**** EXTRAIT PRÉSENTÉ

6'500 km en Chine sous bonne garde
Entrés au Xinjiang à Kachgar, nous sommes ressortis par le Tibet, après avoir fait halte à Lhasa et au camp de base de l'Everest. La résilience des Ouïghours et des Tibétains, deux peuples plutôt maltraités par Pékin, nous a épatés.
Depuis que nous avons quitté Bichkek, nous nous posons mille questions sur le passage de la frontière à Irkeshtam et sur les formalités qui nous attendent pour obtenir l'autorisation de rouler avec nos véhicules en Chine. C'est pour demain. Pascaline et Angelo profitent de la douceur de la fin d'après-midi pour planquer une partie de leurs appareils électroniques et leur machette en espérant que les douaniers chinois n'y verront rien. Leur gros Unimog possède des recoins et des coffres cachés. Le disque dur externe qui contient toutes leurs photos y trouvera place. On peut lire sur internet les récits de voyageurs qui ont subi des fouilles détaillées et dont les contenus des smartphones, des ordinateurs et des caméras ont donné lieu à une inspection rigoureuse au moyen de logiciels policiers. Ma récente expérience d'une fouille détaillée à la frontière russe me fait penser qu'il est vain de cacher quelque-chose. Je n'ai d'ailleurs rien à cacher.

********

TRAVAIL À FAIRE:
1) Remplacez "Pékin" par "le pouvoir central" dans le passage du récit de voyage en Chine qui commence par "6'500 km en" et se poursuit jusqu'à "nous a épatés.", puis recopiez ce passage ainsi modifié.
2) Reprenez le récit de voyage en Chine après sa dernière phrase et poursuivez-le.

**** ENTRÉES EXTRAITES

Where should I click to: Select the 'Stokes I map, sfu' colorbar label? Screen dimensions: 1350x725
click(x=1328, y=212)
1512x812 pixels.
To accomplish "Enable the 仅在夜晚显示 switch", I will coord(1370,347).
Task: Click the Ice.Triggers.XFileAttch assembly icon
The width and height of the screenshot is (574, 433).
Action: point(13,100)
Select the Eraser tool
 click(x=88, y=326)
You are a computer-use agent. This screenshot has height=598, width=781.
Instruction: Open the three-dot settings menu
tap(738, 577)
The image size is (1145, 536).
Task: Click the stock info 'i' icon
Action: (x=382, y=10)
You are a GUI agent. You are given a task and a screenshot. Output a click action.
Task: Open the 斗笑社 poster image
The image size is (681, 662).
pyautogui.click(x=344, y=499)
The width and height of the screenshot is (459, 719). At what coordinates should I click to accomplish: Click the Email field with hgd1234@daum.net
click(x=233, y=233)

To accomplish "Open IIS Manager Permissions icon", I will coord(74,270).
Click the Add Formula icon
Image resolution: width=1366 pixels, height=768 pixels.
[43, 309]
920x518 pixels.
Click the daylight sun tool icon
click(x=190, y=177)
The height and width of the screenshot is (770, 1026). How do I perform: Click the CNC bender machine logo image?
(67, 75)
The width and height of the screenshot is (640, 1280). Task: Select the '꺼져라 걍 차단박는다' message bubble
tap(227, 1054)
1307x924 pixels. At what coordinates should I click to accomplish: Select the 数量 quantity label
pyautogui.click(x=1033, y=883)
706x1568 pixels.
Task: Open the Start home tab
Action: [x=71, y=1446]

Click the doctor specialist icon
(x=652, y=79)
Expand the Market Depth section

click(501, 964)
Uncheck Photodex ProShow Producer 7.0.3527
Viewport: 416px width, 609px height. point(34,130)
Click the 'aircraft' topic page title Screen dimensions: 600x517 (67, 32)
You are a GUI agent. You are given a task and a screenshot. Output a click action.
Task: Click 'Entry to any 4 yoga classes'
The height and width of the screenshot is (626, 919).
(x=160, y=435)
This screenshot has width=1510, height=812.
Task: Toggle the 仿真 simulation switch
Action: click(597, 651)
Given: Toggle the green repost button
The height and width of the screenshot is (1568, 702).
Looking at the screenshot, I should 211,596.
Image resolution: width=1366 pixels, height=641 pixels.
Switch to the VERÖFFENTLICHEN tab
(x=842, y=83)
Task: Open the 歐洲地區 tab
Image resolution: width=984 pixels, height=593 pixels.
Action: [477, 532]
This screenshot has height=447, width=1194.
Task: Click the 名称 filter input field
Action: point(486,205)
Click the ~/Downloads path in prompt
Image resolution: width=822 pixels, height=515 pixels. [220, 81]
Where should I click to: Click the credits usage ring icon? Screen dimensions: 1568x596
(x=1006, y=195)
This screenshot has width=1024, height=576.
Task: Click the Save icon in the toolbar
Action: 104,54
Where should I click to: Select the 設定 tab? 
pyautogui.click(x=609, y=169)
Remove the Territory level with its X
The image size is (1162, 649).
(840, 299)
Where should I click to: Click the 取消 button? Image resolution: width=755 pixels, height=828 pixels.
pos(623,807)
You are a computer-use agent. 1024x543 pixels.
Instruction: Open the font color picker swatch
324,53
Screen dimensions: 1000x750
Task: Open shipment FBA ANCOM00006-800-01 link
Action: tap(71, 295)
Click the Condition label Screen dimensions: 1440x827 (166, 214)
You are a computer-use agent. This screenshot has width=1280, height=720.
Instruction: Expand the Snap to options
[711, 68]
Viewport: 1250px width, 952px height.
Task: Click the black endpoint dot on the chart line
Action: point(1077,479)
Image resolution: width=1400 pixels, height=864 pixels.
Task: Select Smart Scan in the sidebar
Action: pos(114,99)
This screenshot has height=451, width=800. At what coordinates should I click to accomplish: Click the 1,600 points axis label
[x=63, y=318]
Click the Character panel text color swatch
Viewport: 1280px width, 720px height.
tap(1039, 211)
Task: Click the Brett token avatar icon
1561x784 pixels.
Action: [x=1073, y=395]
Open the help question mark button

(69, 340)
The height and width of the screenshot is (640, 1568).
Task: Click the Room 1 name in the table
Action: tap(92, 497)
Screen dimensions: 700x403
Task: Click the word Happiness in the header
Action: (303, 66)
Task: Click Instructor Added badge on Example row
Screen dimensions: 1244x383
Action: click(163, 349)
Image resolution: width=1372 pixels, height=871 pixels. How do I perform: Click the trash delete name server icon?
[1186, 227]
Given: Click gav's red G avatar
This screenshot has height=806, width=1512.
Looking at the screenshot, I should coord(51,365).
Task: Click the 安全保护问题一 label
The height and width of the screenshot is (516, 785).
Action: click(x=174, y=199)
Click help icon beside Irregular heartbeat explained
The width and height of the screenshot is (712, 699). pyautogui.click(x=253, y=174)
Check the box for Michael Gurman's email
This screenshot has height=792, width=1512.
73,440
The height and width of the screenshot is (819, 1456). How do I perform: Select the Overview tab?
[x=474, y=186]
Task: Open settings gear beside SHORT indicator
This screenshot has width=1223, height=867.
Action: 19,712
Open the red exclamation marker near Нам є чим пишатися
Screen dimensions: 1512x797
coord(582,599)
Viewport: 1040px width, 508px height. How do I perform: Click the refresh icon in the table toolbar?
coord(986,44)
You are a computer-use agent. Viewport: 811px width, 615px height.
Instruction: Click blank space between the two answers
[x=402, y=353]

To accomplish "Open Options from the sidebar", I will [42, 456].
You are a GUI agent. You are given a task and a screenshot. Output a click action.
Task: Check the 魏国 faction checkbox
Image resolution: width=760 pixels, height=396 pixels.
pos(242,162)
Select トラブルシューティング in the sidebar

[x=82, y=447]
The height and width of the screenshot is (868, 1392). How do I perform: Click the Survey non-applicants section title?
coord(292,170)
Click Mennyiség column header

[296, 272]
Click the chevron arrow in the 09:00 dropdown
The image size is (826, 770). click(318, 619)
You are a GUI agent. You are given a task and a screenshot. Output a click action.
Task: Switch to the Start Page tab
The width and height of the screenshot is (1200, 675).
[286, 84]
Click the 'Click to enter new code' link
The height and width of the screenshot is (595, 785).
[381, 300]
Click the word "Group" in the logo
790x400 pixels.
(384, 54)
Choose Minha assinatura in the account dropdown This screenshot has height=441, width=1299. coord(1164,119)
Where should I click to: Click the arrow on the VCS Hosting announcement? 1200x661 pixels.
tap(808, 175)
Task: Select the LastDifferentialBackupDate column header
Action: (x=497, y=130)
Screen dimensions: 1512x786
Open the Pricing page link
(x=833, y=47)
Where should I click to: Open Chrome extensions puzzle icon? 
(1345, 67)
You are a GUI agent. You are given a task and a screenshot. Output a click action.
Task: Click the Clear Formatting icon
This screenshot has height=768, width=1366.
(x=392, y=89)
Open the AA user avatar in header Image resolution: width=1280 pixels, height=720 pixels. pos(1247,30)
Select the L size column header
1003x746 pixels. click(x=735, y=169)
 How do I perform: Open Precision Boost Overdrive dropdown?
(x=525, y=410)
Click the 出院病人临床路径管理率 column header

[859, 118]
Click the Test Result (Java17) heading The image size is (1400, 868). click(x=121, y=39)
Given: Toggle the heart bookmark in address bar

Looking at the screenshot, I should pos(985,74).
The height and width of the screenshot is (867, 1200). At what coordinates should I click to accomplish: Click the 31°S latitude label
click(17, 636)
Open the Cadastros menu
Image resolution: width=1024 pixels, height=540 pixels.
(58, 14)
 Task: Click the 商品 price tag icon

********

RÉPONSES:
1)
6'500 km en Chine sous bonne garde
Entrés au Xinjiang à Kachgar, nous sommes ressortis par le Tibet, après avoir fait halte à Lhasa et au camp de base de l'Everest. La résilience des Ouïghours et des Tibétains, deux peuples plutôt maltraités par le pouvoir central, nous a épatés.

2)
Aussitôt les premiers contrôles chinois passés, un jeune homme souriant nous interpelle dans un anglais parfait. C'est Aji, le guide ouïghour qui nous accompagnera jusqu'à la frontière tibétaine. Muni de nos passeports, des permis de circulation ou cartes grises des véhicules et d'une autorisation obtenue par l'agence que nous avons mandatée, Aji passera d'un guichet à l'autre pendant quelque deux heures de temps. Nous n'aurons qu'à attendre et à ouvrir la porte de nos véhicule pour une inspection superficielle de l'intérieur. Pascaline et Angelo se feront saisir tous leurs couteaux, moi seulement une brique de lait entamée et deux fruits.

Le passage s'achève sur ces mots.